Back to Salvetti, the trial court denied the defendant’s motion to withdraw his plea, and the court of appeals affirmed. Here’s what it said, pretty much in its entirety:

Package plea deals offer leniency for a third party that are made contingent on the defendant pleading guilty. While North Carolina appellate courts have not directly addressed the issue of the voluntariness of package deal pleas, other jurisdictions both federal and state, have found they are not per se involuntary. See United States v. Mescual-Cruz, 387 F.3d 1, 7 (1st Cir. 2004); Howell v. State, 185 S.W.3d 319, 334 (Tenn. 2006)(concluding that a majority of jurisdictions have found package pleas are not invalid per se).

The Fourth Circuit has noted that package plea deals present a greater risk of inducing a false guilty plea by altering the defendant’s assessment of the attendant risks. [United States] v. Marrow, 914 F.2d 608, 613 (4th Cir. 1990). We hold that the prosecutor did not use improper pressure to induce defendant’s guilty plea, thus defendant’s argument is without merit.

The bottom line, obviously, is that the court approved the use of package deal plea bargains. But I still recommend the following, based on a review of the case cited by the court and a number of other cases on package deals.

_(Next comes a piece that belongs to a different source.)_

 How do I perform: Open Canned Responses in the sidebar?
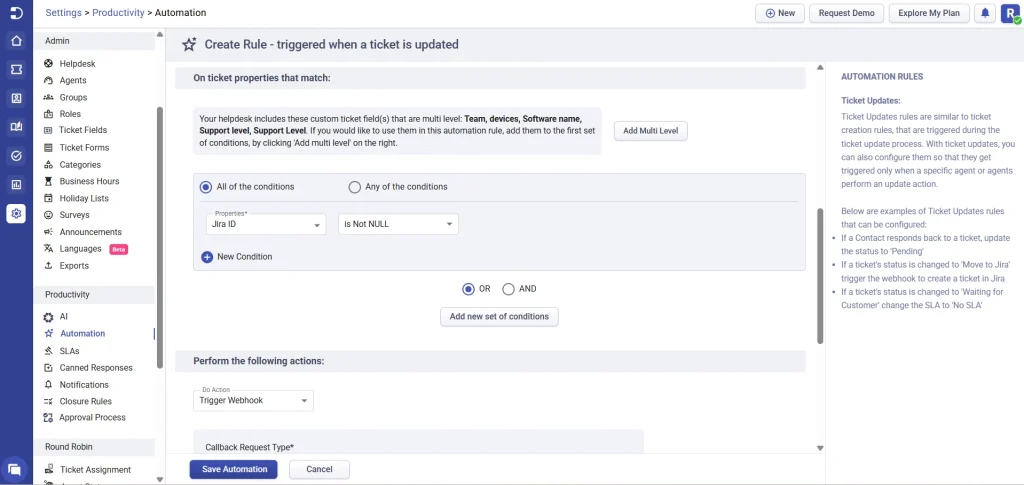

  • Package deals should be disclosed to the court. The overwhelming majority of courts considering package deals have required that they be disclosed to the judge taking the pleas. See, e.g., Mescual-Cruz, supra; Howell, supra; In re Ibarra, 666 P.2d 980 (Cal. 1983).
  • The judge taking the pleas should be especially alert to any indication that any plea is the result of one defendant’s coercion of another. Some courts have required alterations to the plea colloquy in package deal cases in an attempt to sniff out coercion, see, e.g., Ibarra, supra, but most have simply encouraged judges to be particularly vigilant.
  • Although courts have generally recognized that one defendant may properly “elect[] to sacrifice himself” for another, United States v. Carr, 80 F.3d 413 (10th Cir. 1996), the risk of an innocent defendant sacrificing himself for another appears to be greatest when the relationship between the defendants is very close — for example, parent and child — and the punishment to be avoided by the plea bargain is very severe — for example, the death penalty. Even in such circumstances, package deals probably are not per se invalid, but both prosecutors and judges should proceed with extra caution when the stakes are high and the defendants are close.